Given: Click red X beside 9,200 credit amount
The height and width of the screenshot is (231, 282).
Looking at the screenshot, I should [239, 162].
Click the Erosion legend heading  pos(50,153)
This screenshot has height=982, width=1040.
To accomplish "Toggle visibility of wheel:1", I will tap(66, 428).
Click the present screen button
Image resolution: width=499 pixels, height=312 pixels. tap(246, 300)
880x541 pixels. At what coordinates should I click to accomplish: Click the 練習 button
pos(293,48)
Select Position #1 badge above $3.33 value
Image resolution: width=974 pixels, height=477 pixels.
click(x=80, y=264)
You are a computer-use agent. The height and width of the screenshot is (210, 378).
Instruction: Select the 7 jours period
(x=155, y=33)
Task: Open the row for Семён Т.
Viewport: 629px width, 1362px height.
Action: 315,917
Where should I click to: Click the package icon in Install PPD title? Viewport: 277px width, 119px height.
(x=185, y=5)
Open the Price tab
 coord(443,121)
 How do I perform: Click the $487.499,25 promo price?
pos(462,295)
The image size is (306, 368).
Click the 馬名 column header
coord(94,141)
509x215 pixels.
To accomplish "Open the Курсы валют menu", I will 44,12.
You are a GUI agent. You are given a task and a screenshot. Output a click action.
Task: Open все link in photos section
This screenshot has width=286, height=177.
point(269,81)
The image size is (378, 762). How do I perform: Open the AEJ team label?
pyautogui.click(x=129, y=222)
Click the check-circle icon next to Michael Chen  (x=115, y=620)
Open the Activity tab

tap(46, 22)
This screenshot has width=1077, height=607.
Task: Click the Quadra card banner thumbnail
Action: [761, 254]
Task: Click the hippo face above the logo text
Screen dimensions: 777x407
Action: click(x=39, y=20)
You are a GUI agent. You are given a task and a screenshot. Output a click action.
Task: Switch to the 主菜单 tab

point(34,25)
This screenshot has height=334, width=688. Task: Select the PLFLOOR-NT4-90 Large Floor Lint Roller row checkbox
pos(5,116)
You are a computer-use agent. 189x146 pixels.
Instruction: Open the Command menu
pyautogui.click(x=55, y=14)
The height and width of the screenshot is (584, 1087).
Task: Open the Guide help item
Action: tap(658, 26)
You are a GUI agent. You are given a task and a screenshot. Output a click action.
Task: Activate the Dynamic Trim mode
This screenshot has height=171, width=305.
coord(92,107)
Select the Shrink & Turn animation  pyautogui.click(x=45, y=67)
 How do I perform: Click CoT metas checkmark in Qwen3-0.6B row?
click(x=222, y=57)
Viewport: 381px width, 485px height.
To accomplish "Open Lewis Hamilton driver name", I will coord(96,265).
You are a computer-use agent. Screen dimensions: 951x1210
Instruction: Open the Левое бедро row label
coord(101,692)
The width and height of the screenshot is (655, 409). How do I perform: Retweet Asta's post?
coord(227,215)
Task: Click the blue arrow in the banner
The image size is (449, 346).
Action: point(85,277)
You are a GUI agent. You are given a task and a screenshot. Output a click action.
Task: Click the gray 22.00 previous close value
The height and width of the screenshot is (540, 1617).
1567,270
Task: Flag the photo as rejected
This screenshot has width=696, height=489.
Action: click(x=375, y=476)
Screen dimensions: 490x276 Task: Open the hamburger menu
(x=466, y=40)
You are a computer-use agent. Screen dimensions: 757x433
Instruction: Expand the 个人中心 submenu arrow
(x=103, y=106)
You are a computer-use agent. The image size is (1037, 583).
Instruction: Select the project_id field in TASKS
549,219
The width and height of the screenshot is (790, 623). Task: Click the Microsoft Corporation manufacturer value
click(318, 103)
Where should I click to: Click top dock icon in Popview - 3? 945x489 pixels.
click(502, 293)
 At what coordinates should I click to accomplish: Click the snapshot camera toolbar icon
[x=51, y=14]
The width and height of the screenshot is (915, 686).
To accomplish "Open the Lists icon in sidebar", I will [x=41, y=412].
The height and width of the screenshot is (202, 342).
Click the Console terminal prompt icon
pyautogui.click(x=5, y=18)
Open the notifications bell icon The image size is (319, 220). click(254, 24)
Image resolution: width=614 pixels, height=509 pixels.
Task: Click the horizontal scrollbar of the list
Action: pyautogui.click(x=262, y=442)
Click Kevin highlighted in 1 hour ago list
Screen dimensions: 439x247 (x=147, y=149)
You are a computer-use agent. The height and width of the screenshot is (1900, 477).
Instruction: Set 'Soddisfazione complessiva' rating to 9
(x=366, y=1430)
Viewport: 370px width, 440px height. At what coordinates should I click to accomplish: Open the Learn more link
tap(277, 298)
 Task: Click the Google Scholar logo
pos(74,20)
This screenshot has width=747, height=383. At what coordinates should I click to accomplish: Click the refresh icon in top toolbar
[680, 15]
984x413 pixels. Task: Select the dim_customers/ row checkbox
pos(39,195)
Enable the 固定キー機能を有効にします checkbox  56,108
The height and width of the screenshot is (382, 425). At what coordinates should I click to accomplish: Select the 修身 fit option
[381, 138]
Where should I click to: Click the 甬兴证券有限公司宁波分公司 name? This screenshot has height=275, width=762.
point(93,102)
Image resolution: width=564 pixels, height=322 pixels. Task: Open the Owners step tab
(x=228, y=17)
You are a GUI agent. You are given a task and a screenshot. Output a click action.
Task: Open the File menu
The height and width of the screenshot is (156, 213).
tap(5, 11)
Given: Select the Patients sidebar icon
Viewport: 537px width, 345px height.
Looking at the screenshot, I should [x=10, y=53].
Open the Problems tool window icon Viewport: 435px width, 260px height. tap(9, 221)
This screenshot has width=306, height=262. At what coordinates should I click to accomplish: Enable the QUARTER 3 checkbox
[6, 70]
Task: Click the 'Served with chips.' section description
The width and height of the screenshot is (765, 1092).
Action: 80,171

# TASK REQUIREMENTS:
Nothing is to be left out; every record above must be repeated exactly.

# SOLUTION TO THIS TASK:
Given: Click red X beside 9,200 credit amount
The height and width of the screenshot is (231, 282).
Looking at the screenshot, I should [239, 162].
Click the Erosion legend heading  pos(50,153)
This screenshot has height=982, width=1040.
To accomplish "Toggle visibility of wheel:1", I will tap(66, 428).
Click the present screen button
Image resolution: width=499 pixels, height=312 pixels. tap(246, 300)
880x541 pixels. At what coordinates should I click to accomplish: Click the 練習 button
pos(293,48)
Select Position #1 badge above $3.33 value
Image resolution: width=974 pixels, height=477 pixels.
click(x=80, y=264)
You are a computer-use agent. The height and width of the screenshot is (210, 378).
Instruction: Select the 7 jours period
(x=155, y=33)
Task: Open the row for Семён Т.
Viewport: 629px width, 1362px height.
Action: 315,917
Where should I click to: Click the package icon in Install PPD title? Viewport: 277px width, 119px height.
(x=185, y=5)
Open the Price tab
 coord(443,121)
 How do I perform: Click the $487.499,25 promo price?
pos(462,295)
The image size is (306, 368).
Click the 馬名 column header
coord(94,141)
509x215 pixels.
To accomplish "Open the Курсы валют menu", I will 44,12.
You are a GUI agent. You are given a task and a screenshot. Output a click action.
Task: Open все link in photos section
This screenshot has width=286, height=177.
point(269,81)
The image size is (378, 762). How do I perform: Open the AEJ team label?
pyautogui.click(x=129, y=222)
Click the check-circle icon next to Michael Chen  (x=115, y=620)
Open the Activity tab

tap(46, 22)
This screenshot has width=1077, height=607.
Task: Click the Quadra card banner thumbnail
Action: [761, 254]
Task: Click the hippo face above the logo text
Screen dimensions: 777x407
Action: click(x=39, y=20)
You are a GUI agent. You are given a task and a screenshot. Output a click action.
Task: Switch to the 主菜单 tab

point(34,25)
This screenshot has height=334, width=688. Task: Select the PLFLOOR-NT4-90 Large Floor Lint Roller row checkbox
pos(5,116)
You are a computer-use agent. 189x146 pixels.
Instruction: Open the Command menu
pyautogui.click(x=55, y=14)
The height and width of the screenshot is (584, 1087).
Task: Open the Guide help item
Action: tap(658, 26)
You are a GUI agent. You are given a task and a screenshot. Output a click action.
Task: Activate the Dynamic Trim mode
This screenshot has height=171, width=305.
coord(92,107)
Select the Shrink & Turn animation  pyautogui.click(x=45, y=67)
 How do I perform: Click CoT metas checkmark in Qwen3-0.6B row?
click(x=222, y=57)
Viewport: 381px width, 485px height.
To accomplish "Open Lewis Hamilton driver name", I will coord(96,265).
You are a computer-use agent. Screen dimensions: 951x1210
Instruction: Open the Левое бедро row label
coord(101,692)
The width and height of the screenshot is (655, 409). How do I perform: Retweet Asta's post?
coord(227,215)
Task: Click the blue arrow in the banner
The image size is (449, 346).
Action: point(85,277)
You are a GUI agent. You are given a task and a screenshot. Output a click action.
Task: Click the gray 22.00 previous close value
The height and width of the screenshot is (540, 1617).
1567,270
Task: Flag the photo as rejected
This screenshot has width=696, height=489.
Action: click(x=375, y=476)
Screen dimensions: 490x276 Task: Open the hamburger menu
(x=466, y=40)
You are a computer-use agent. Screen dimensions: 757x433
Instruction: Expand the 个人中心 submenu arrow
(x=103, y=106)
You are a computer-use agent. The image size is (1037, 583).
Instruction: Select the project_id field in TASKS
549,219
The width and height of the screenshot is (790, 623). Task: Click the Microsoft Corporation manufacturer value
click(318, 103)
Where should I click to: Click top dock icon in Popview - 3? 945x489 pixels.
click(502, 293)
 At what coordinates should I click to accomplish: Click the snapshot camera toolbar icon
[x=51, y=14]
The width and height of the screenshot is (915, 686).
To accomplish "Open the Lists icon in sidebar", I will [x=41, y=412].
The height and width of the screenshot is (202, 342).
Click the Console terminal prompt icon
pyautogui.click(x=5, y=18)
Open the notifications bell icon The image size is (319, 220). click(254, 24)
Image resolution: width=614 pixels, height=509 pixels.
Task: Click the horizontal scrollbar of the list
Action: pyautogui.click(x=262, y=442)
Click Kevin highlighted in 1 hour ago list
Screen dimensions: 439x247 (x=147, y=149)
You are a computer-use agent. The height and width of the screenshot is (1900, 477).
Instruction: Set 'Soddisfazione complessiva' rating to 9
(x=366, y=1430)
Viewport: 370px width, 440px height. At what coordinates should I click to accomplish: Open the Learn more link
tap(277, 298)
 Task: Click the Google Scholar logo
pos(74,20)
This screenshot has width=747, height=383. At what coordinates should I click to accomplish: Click the refresh icon in top toolbar
[680, 15]
984x413 pixels. Task: Select the dim_customers/ row checkbox
pos(39,195)
Enable the 固定キー機能を有効にします checkbox  56,108
The height and width of the screenshot is (382, 425). At what coordinates should I click to accomplish: Select the 修身 fit option
[381, 138]
Where should I click to: Click the 甬兴证券有限公司宁波分公司 name? This screenshot has height=275, width=762.
point(93,102)
Image resolution: width=564 pixels, height=322 pixels. Task: Open the Owners step tab
(x=228, y=17)
You are a GUI agent. You are given a task and a screenshot. Output a click action.
Task: Open the File menu
The height and width of the screenshot is (156, 213).
tap(5, 11)
Given: Select the Patients sidebar icon
Viewport: 537px width, 345px height.
Looking at the screenshot, I should [x=10, y=53].
Open the Problems tool window icon Viewport: 435px width, 260px height. tap(9, 221)
This screenshot has width=306, height=262. At what coordinates should I click to accomplish: Enable the QUARTER 3 checkbox
[6, 70]
Task: Click the 'Served with chips.' section description
The width and height of the screenshot is (765, 1092).
Action: 80,171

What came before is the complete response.